BACKGROUND: Subdissociative-dose ketamine (SDDK) is used to treat acute pain. We sought to determine if SDDK is effective in relieving acute exacerbations of chronic pain.
METHODS: This study was a randomized double-blind placebo-controlled trial conducted May 2017 to June 2018 at a public teaching hospital (ClinicalTrials.gov #NCT02920528). The primary endpoint was a 20-mm decrease on a 100-mm visual analog scale (VAS) at 60 minutes. Power analysis using three groups (0.5 mg/kg ketamine, 0.25 mg/kg ketamine, or placebo infused over 20 minutes) estimated that 96 subjects were needed for 90% power. Inclusion criteria included age > 18 years, chronic pain > 3 months, and acute exacerbation (VAS = 70 mm). Pain, agitation, and sedation were assessed by VAS at baseline and 20, 40, and 60 minutes after initiation of study drug. Telephone follow-up at 24 to 48 hours used a 10-point numeric rating scale for pain.

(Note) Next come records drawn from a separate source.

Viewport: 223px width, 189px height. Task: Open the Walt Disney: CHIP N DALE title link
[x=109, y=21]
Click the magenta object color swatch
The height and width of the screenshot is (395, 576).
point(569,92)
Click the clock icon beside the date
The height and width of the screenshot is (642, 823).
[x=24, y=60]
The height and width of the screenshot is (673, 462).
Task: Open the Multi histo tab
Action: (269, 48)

RESULTS: A total of 106 subjects were recruited, with three excluded for baseline pain < 70 mm. After randomization, 35 received 0.5 mg/kg ketamine, 36 received 0.25 mg/kg ketamine, and 35 received placebo. Three subjects receiving 0.5 mg/kg withdrew during the infusion due to adverse effects, and one subject in each group had incomplete data, leaving 97 for analysis. Initial pain scores (91.9 ± 8.9 mm), age (46.5 ± 12.6 years), sex distribution, and types of pain reported were similar. Primary endpoint analysis found that 25 of 30 (83%) improved with 0.5 mg/kg ketamine, 28 of 35 (80%) with 0.25 mg/kg ketamine, and 13 of 32 (41%) with placebo (p = 0.001). More adverse effects occurred in the ketamine groups with one subject in the 0.25 mg/kg group requiring a restraint code for agitation. A total of 89% of subjects were contacted at 24 to 48 hours, and no difference in pain level was detected between groups.
CONCLUSION: Ketamine infusions at both 0.5 and 0.25 mg/kg over 20 minutes were effective in treating acute exacerbations of chronic pain but resulted in more adverse effects compared to placebo. Ketamine did not demonstrate longer-term pain control over the next 24 to 48 hours.
This study, which shows that ketamine is better than nothing in alleviating pain in patients presenting to the ED with exacerbations of a chronic condition, is itself probably 'better than nothing' as evidence, However, the occurrence of agitation requiring physical restraints in 1 out of 70 patients receiving active treatment (statistically consistent with a 4% incidence) is likely enough to dissuade many practitioners and patients from 'trying this at home'.
This very interesting article establishes that there is little benefit for increasing infusion beyond 0.25mg/kg. Over time, we'll have to establish the optimal dose and whether the benefits outweigh the risks.
As an emergency medicine physician and medical toxicologist, I find this article interesting but disappointing with regards to long-term pain control in patients suffering from chronic pain. In the emergency department setting, sub-dissociative ketamine dresses are quite useful based on this article, a finding that correlates with my clinical practice experience.
This may be useful for my practice in the ED.